Heavy rains and the subsequent flooding that comes with them are becoming more common. Figures from the Met Office have shown it was around 1% wetter in 2009-18 than in 1981-2010, and 5% wetter than in 1961-90. According to figures from the Environment Agency, more than 5.2 million homes and properties in England are at risk from flooding and coastal erosion. With the UK currently experiencing heavy rainfall and the threat of flooding, as well as 5,000 new homes being approved for construction on floodplains in 2021, you can see the problem.

A floodplain is an area of land (generally flat) adjacent to a river or a small watercourse that is a continuation of the channel and allowed to flood when the river overflows. Building here reduces the area that is allowed to flood, so when the same amount of water (or more) enters it gets displaced and increases the risk of flooding elsewhere.

When building within Flood Zones 2, 3a and 3b (see Flood zone definitions), the kind of development that is allowed to be built is determined based on the vulnerability of the infrastructure versus the risk level of the flood zone. When proposing to build within these flood zones, you must prove that you are not increasing the flood risk elsewhere.

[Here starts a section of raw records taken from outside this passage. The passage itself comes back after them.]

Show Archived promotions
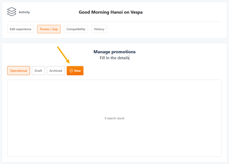 tap(56, 71)
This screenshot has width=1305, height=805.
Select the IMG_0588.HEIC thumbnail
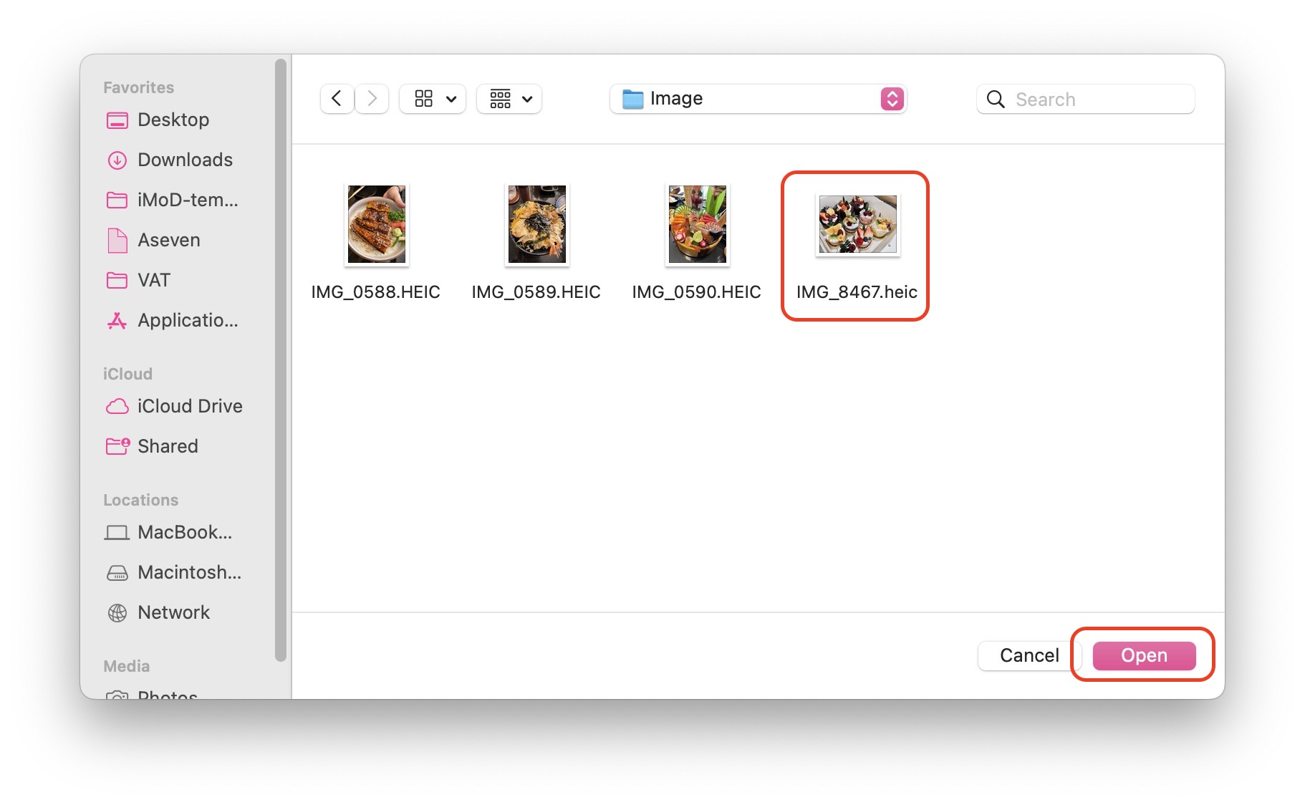[377, 225]
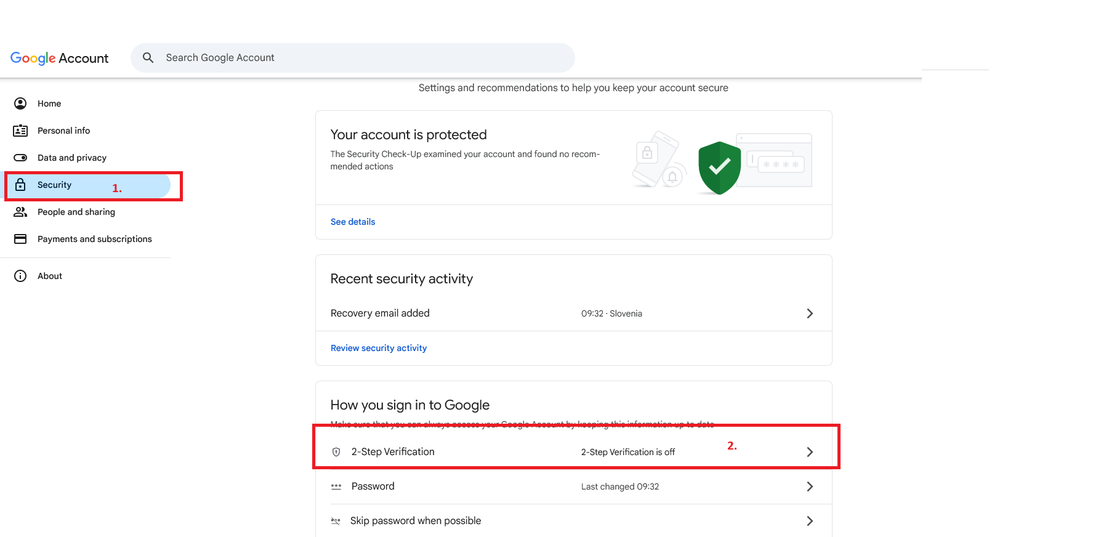The image size is (1109, 537).
Task: Open Review security activity link
Action: click(x=379, y=348)
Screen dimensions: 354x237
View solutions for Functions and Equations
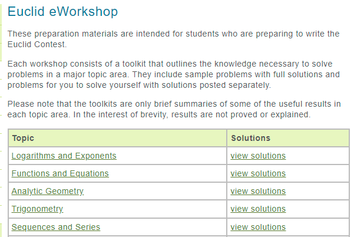tap(258, 173)
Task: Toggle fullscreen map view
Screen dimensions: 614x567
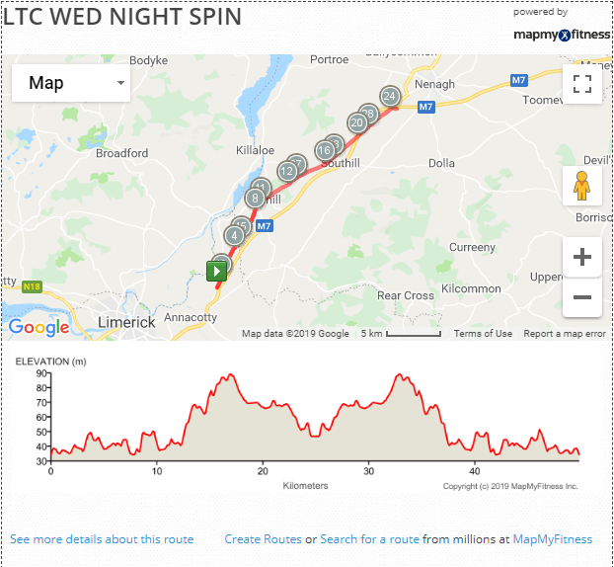Action: 581,84
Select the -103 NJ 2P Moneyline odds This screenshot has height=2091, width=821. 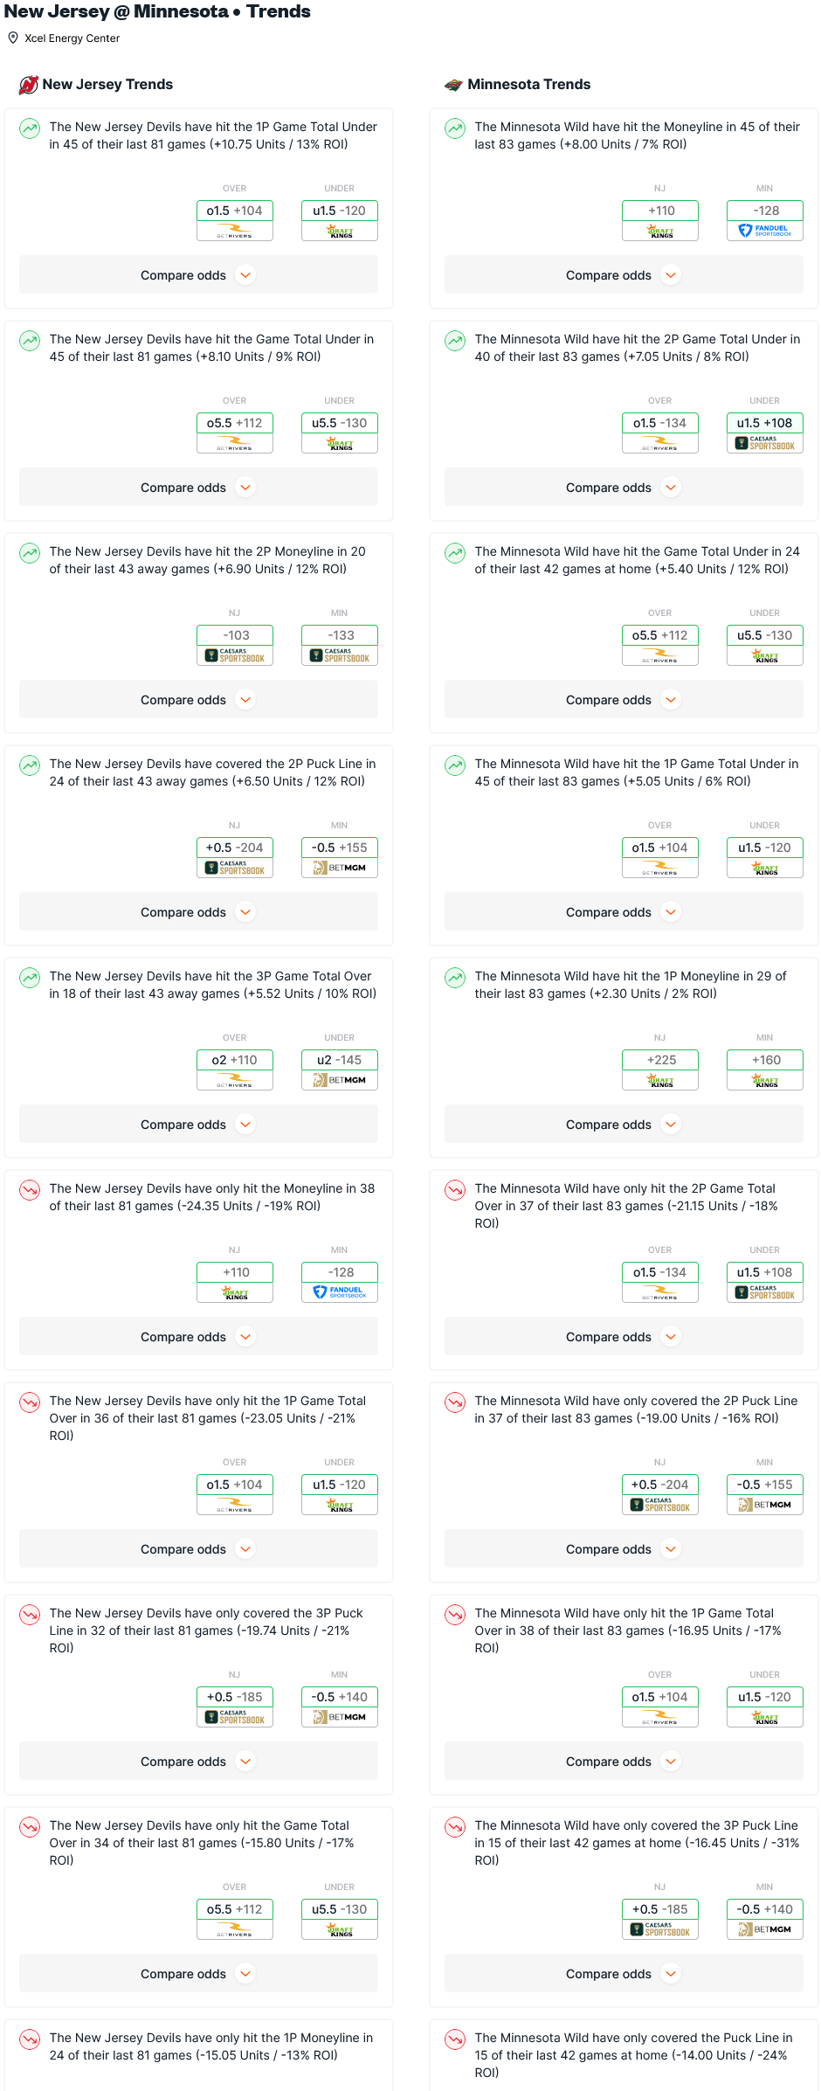235,635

This is done by undertaking flood modelling and providing flood compensation in some cases.

Reducing the flood risk

Current regulations state that sustainable drainage needs to be incorporated within the proposals. This can be anything from attenuation ponds and permeable paving to filter drains, swales or storage tanks. Essentially, sustainable drainage provides surface water storage on-site, as well as water quality improvement and biodiversity benefits.

Attenuation is simply the storing of excess water on-site, prior to discharging at a lower rate to a suitable drainage outfall. The new rate can either be based on greenfield run-off rates (which is the rate at which the water would have drained if the site were open greenfield) or decreased brownfield rate (which is the discharge rate that is being generated from the existing impermeable areas being positively drained on-site, making provision for the water to get drained within the shortest possible time. This includes betterment, which is a reduction in rates of surface water runoff – usually a percentage of the calculated predevelopment runoff rate). This is to ensure that the rates being proposed to leave the site are lower than the current rates, therefore ensuring reduced flood risk downstream.

With regards to properties already built on floodplains, the options are limited when it comes to keeping out excess water. Homeowners can introduce physical barriers such as a blockwork/masonry wall or a flood defence. Damage mitigation measures are also important. These can include carefully choosing materials for inside the home (certain flooring options, for example, will be less susceptible to water damage than others) or placing electrical sockets higher off the ground.

There is no one solution to addressing climate change impacts, but it is clear that developers and planners must ensure there is sustainable drainage alongside buildings that are more resilient to flooding.